Cain sensed, however, that Starke wasn’t withholding information out of choice; he was merely repeating what he’d been told. This moment represented a seismic shift in power and authority between the two men. Cain’s influence was ascendant, while Starke was being forced to move aside and make way for him.
‘I suggest you don’t arrive late for the meeting.’
‘When have you ever known me to be late, Richard?’
Starke didn’t respond to that, and nor did Cain expect him to. Instead he pulled up the collar of his coat and glanced around, preparing to leave.
‘I guess this is where we go our separate ways.’
For all the times they’d met and talked over the past two decades, there was little about Richard Starke that he found personally appealing. All things considered, he wouldn’t be sad to see the back of him. However, this was still the end of a long relationship. Sensing the gravity and significance of the moment, Cain extended a hand.
‘I’ll see you around,’ he said, unwilling to give him anything more meaningful.
‘Likewise.’ Reaching out, Starke took his hand. But rather than letting go, he tightened his grip and leaned in slightly. ‘I’ve never been one to offer advice, but I’ll give you some for free today.

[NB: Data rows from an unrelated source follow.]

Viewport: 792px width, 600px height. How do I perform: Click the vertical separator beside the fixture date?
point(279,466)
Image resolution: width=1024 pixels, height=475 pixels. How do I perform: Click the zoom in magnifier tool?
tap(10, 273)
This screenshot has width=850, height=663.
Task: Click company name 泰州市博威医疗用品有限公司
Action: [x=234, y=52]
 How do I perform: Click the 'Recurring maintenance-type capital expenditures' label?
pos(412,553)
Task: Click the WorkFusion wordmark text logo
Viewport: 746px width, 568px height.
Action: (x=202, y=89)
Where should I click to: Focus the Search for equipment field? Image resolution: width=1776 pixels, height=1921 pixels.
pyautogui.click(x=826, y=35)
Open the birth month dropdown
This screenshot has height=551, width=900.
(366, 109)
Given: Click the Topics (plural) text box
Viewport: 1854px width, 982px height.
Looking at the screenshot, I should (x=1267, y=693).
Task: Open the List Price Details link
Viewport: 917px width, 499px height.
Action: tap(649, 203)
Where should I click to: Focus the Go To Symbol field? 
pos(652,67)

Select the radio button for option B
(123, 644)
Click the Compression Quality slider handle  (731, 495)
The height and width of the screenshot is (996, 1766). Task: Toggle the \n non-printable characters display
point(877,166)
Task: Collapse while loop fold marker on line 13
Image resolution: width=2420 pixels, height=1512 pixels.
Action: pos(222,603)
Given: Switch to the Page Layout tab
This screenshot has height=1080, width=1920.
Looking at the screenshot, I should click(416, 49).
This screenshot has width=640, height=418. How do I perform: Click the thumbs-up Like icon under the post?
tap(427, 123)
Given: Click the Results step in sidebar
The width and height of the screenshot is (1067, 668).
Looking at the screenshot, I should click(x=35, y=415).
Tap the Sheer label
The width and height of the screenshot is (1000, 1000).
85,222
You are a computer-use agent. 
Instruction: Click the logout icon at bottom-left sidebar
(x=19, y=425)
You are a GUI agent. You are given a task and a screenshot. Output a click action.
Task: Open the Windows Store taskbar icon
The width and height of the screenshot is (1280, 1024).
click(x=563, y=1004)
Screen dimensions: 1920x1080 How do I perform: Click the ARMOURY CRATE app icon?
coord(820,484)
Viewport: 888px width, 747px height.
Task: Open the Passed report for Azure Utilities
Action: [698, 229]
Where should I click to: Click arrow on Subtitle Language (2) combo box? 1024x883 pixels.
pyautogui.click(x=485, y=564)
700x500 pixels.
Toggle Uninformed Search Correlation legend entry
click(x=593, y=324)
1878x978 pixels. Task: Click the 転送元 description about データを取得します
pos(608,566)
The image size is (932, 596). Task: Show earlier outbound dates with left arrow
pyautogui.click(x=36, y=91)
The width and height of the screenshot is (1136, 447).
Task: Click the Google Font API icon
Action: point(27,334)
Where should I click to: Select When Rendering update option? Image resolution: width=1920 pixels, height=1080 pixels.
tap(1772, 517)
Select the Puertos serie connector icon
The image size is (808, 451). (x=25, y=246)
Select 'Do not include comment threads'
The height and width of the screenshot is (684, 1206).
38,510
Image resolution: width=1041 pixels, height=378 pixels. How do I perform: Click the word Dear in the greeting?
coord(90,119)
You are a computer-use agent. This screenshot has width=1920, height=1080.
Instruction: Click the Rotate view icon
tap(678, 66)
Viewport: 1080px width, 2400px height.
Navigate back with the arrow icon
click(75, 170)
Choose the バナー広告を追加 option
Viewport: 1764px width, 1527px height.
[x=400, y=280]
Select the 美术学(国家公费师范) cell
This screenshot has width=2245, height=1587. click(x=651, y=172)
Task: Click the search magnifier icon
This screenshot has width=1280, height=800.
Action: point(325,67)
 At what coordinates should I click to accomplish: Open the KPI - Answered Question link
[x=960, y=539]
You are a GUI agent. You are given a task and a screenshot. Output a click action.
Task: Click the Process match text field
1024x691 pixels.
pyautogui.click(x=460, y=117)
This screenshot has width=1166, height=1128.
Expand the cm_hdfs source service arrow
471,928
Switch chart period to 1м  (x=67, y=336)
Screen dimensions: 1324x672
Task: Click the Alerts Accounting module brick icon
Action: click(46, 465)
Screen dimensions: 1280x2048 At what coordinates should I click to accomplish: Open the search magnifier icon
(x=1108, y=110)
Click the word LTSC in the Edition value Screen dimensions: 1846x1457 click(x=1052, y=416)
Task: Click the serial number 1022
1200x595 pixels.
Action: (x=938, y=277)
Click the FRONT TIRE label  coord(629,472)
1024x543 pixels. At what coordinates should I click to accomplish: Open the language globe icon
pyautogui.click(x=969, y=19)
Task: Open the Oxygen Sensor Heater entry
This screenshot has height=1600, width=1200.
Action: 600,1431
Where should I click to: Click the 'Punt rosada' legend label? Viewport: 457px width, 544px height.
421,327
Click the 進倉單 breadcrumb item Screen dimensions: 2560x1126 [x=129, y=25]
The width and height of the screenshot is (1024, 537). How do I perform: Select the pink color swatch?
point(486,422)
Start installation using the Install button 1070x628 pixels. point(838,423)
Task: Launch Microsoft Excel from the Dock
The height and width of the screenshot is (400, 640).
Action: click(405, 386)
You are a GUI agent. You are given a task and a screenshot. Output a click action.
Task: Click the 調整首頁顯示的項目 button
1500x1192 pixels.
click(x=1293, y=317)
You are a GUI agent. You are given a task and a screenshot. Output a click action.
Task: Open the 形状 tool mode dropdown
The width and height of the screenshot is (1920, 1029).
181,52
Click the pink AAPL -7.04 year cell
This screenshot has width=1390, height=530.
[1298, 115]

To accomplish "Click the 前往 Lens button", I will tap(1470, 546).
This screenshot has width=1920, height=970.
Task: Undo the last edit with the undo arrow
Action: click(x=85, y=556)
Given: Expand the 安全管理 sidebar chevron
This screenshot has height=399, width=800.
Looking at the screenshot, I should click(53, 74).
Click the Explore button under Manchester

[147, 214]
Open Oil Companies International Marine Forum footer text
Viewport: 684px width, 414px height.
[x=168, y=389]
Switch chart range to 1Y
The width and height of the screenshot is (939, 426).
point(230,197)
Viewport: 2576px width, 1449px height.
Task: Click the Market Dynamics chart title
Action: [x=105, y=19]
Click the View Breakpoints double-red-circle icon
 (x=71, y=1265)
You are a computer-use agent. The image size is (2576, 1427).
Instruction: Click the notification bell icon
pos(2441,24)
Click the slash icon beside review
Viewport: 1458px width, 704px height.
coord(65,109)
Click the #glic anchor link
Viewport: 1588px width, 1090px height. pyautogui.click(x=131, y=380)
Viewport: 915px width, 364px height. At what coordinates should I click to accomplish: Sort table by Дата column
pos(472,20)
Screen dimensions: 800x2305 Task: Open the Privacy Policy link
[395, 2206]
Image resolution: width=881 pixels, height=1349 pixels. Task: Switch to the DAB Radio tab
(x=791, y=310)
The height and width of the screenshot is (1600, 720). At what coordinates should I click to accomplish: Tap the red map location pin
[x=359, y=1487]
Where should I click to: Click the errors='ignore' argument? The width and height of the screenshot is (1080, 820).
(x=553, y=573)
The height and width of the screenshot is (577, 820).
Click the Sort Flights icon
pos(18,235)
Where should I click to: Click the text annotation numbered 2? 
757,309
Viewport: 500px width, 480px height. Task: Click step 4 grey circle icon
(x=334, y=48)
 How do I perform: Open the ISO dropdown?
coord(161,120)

Be careful of loose ends.’
Cain raised an eyebrow, surprised by the intensity of the man’s expression. ‘Loose ends?’
‘Drake and Anya. You never did account for them.’
‘Like I told you, they’re gone,’ Cain said, quickly recovering his poise. ‘Buried under a mountain in Afghanistan. Nobody will ever find them.’
And yet despite his confident words, a kernel of doubt remained in the acting CIA director. A troubling question that had gone unanswered.
Starke held his eye for several seconds – an uncharacteristically direct act for such a taciturn man – before releasing his grip.
‘Well, like I say: be careful of loose ends. They have a habit of coming back to bite you.’ With that final warning, he turned and began to walk away. ‘Goodbye, Marcus. And good luck to you.’
‘I don’t need luck anymore,’ Cain said under his breath, turning his attention back to the memorial before him. He remained there for some time, neither moving nor speaking, his thoughts as dark and troubled as the brooding sky overhead.